Bad Rippoldsau-Schapbach - Obwohl keine Flächen des geplanten Nationalparks auf dem Gebiet der Gemeinde Bad Rippoldsau-Schapbach liegen, war das geplante Projekt ein großes Thema bei der Bürger-Information.Wolfgang Schlund vom Naturschutzzentrum Ruhestein erläuterte zunächst das Vorhaben der Landesregierung. Auf 10 000 Hektar Staatswald soll der Nationalpark entstehen, in dem die Natur sich selbst überlassen wird.

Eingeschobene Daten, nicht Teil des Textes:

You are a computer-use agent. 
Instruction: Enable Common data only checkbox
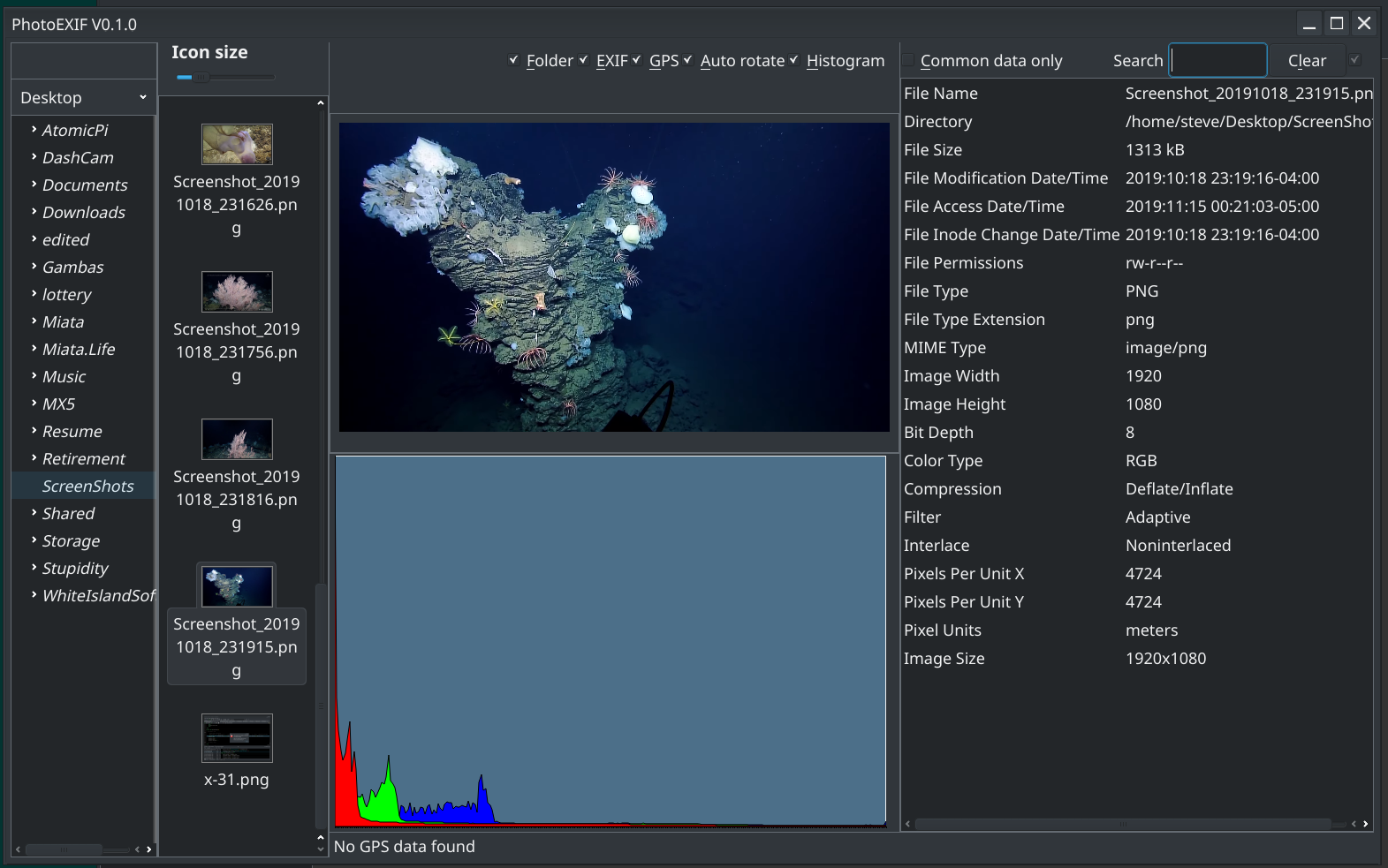tap(908, 60)
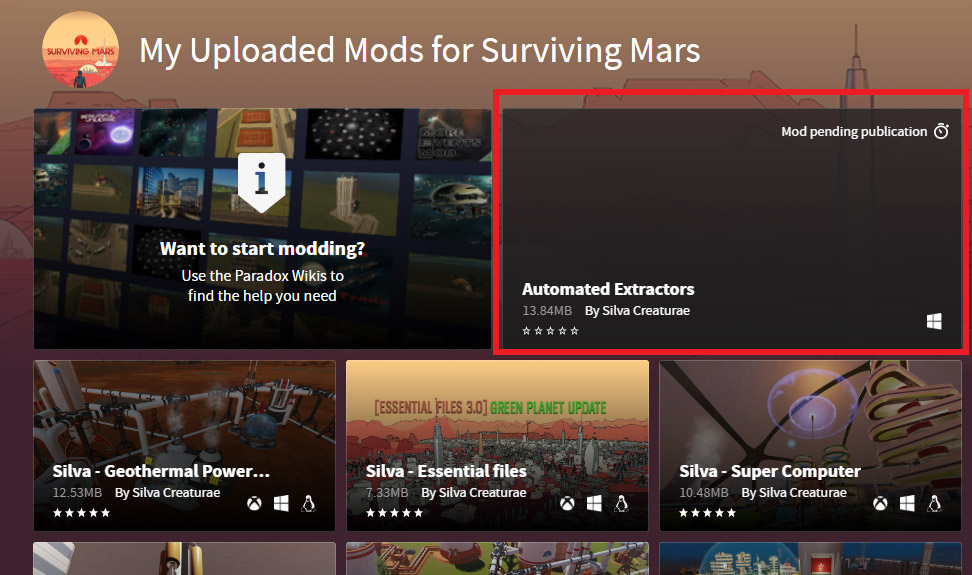This screenshot has height=575, width=972.
Task: Click star rating on Super Computer card
Action: [x=707, y=513]
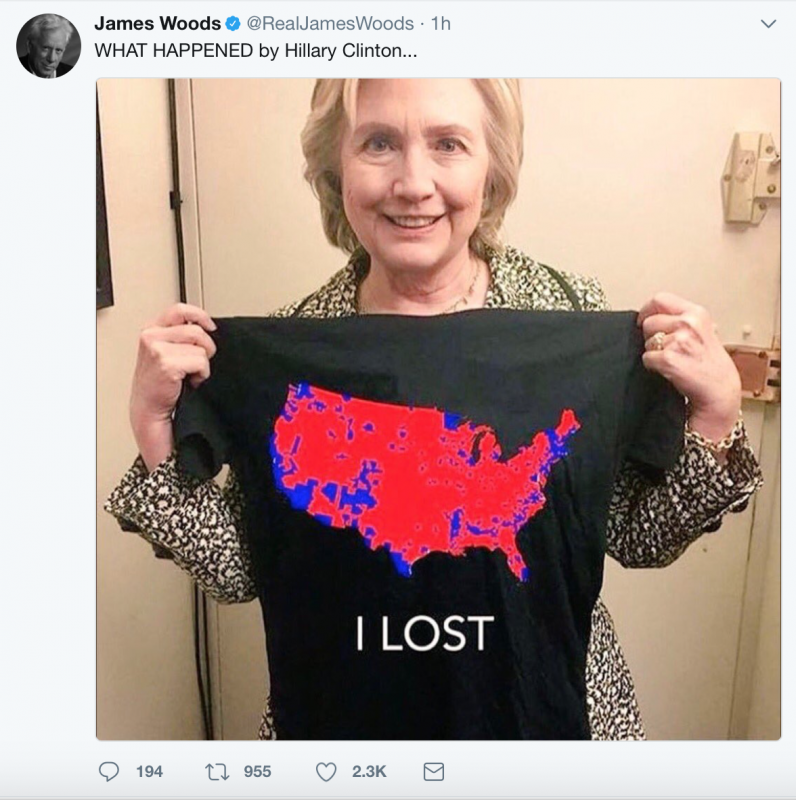This screenshot has height=800, width=796.
Task: Click the blue verified badge
Action: 233,23
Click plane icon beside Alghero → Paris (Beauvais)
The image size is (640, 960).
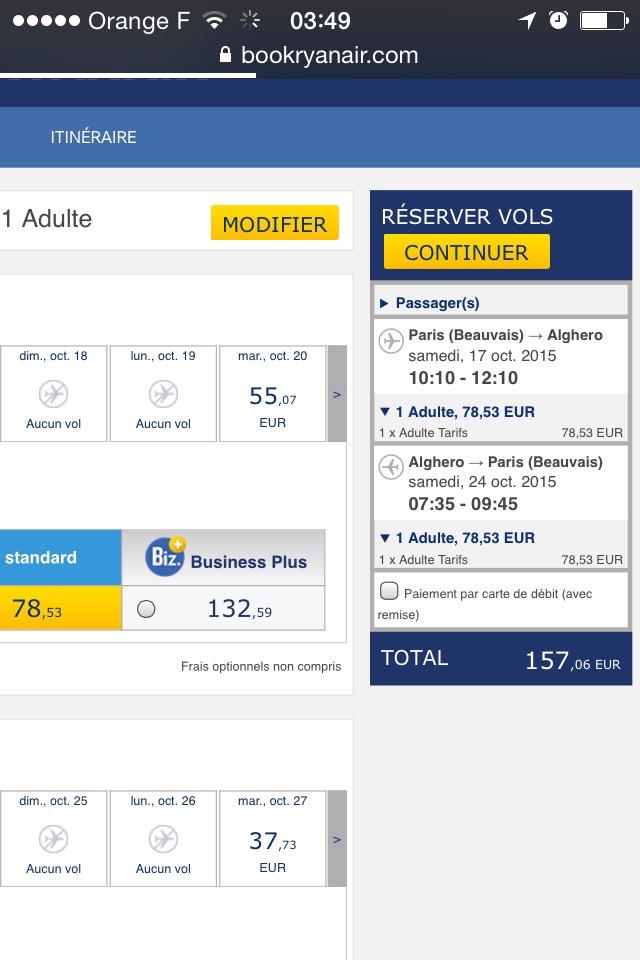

Die Einrichtung eines Nationalparks könnte neue Impulse für den Tourismus im Nordschwarzwald mit sich bringen und auch für die gesamte regionale Wirtschaft Bedeutung haben.  Auch  blieben die vorhandenen Wanderwege, Loipen, Skilifte und Radwege bestehen, so Schlund weiter. Sägewerksbesitzer Stefan Schmid aus Bad Rippoldsau-Schapbach und sein Kollege Johannes Bohnert aus Seebach sprachen sich gegen den Nationalpark Nordschwarzwald aus,  weil nach ihrer Aussage die Sägewerke und Holzindustrie eine Gefahr für ihre wirtschaftliche Grundlage sehen. Auch die Tourismuseffekte würden überschätzt, so die Meinung der Sägewerker. Der Rückgang des jährlichen Holzeinschlags um 50 000 bis 60 000 Festmeter hochwertiger Sortimente stelle einen großen Verlust für die Sägeindustrie dar. Denn nicht nur die Sägeindustrie brauche dieses Holz, sondern es werde auch der Gesellschaft entzogen.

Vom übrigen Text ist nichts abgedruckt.